RIM Is Hurting, But It’s Not Dead Just Yet - Garbage
http://techcrunch.com/2012/07/01/rim-is-hurting-but-its-not-dead-just-yet/
======
Zenst
They have a hardware phone ready for a operating system that wont be around
until next year. That in itself is not a good situation to be in and one that
is being overlooked on the back of this delay until 2013.

That in itself will mean they are lined up to take a hit on hardware and this
is a operating system that wasn't new. QNX has been aroudn for a while and
they only had to add a few bits and in that they have failed and failed and
failed adding delays and delays until everybody has lost faith.
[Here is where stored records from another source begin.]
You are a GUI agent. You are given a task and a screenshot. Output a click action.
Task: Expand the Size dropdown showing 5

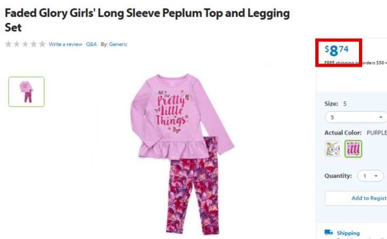point(356,117)
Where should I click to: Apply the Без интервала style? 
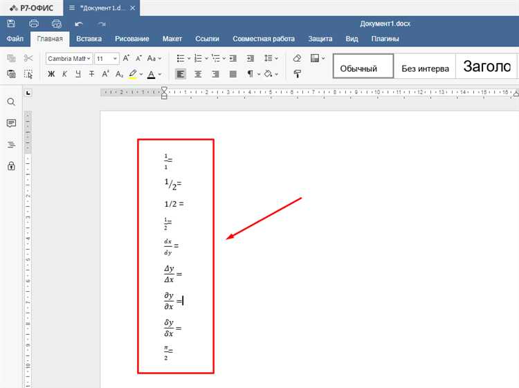[x=425, y=68]
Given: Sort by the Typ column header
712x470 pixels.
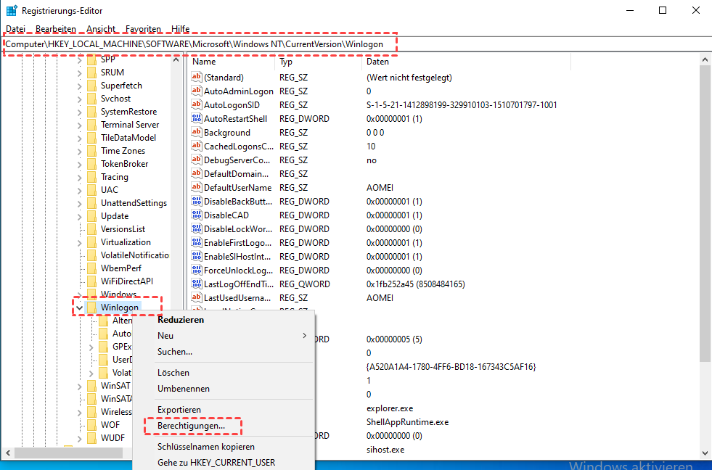Looking at the screenshot, I should [287, 62].
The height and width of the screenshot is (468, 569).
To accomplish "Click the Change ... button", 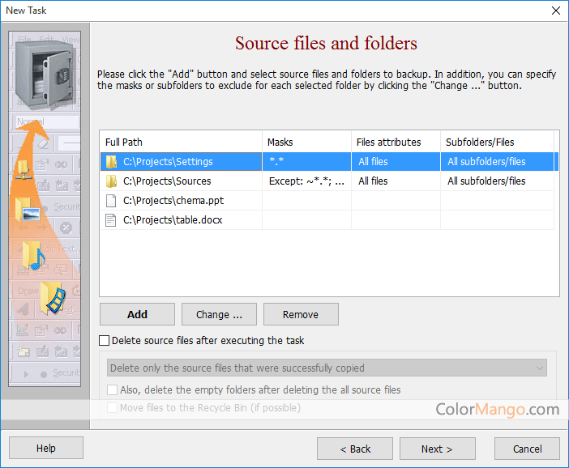I will coord(219,314).
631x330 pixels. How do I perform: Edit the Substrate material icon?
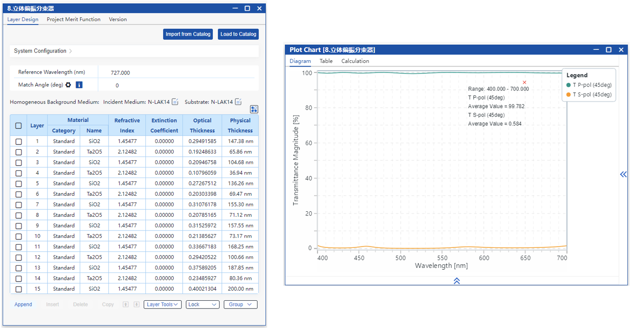238,102
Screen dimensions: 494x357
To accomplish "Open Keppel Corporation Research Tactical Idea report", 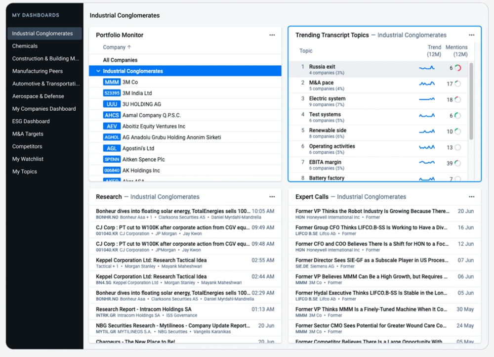I will pos(151,260).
They were
struggerling to embrace there developers on the old platform and alienated so
many.

Who would develop for a platform that is constantly being delayed and has a
development enviroment that is so behind other options that you are in effect
limiting yourself to developers who have sado masacistic tendancies and are in
no rush to see there product released.

Apart from some from of TAX write of I cant think of any reason to develop for
RIMs new OS.

I also have to wonder what they have been doing to get into this state as they
have not inovated in any way since 2007. How many wasted hows have they spent
on developers in house who have failed to deliver, how many hours and people
as the results they are showing are akin to a single person doing all the
work. Even then I'd put a single person against what they are producing in the
timeframes involved.

Sad part is they will eventualy do BBM as application for android and apple.

Only one thing going for them, or at least was and been overlooked by RIM's
marketing and that is this question: If you have all the standard protection
available enabled - what phone would you feel comfortable loosing with all
your data? Would you feel your data is safe on a iPhone or a Android or a
Blackbery, which one would you feel safest?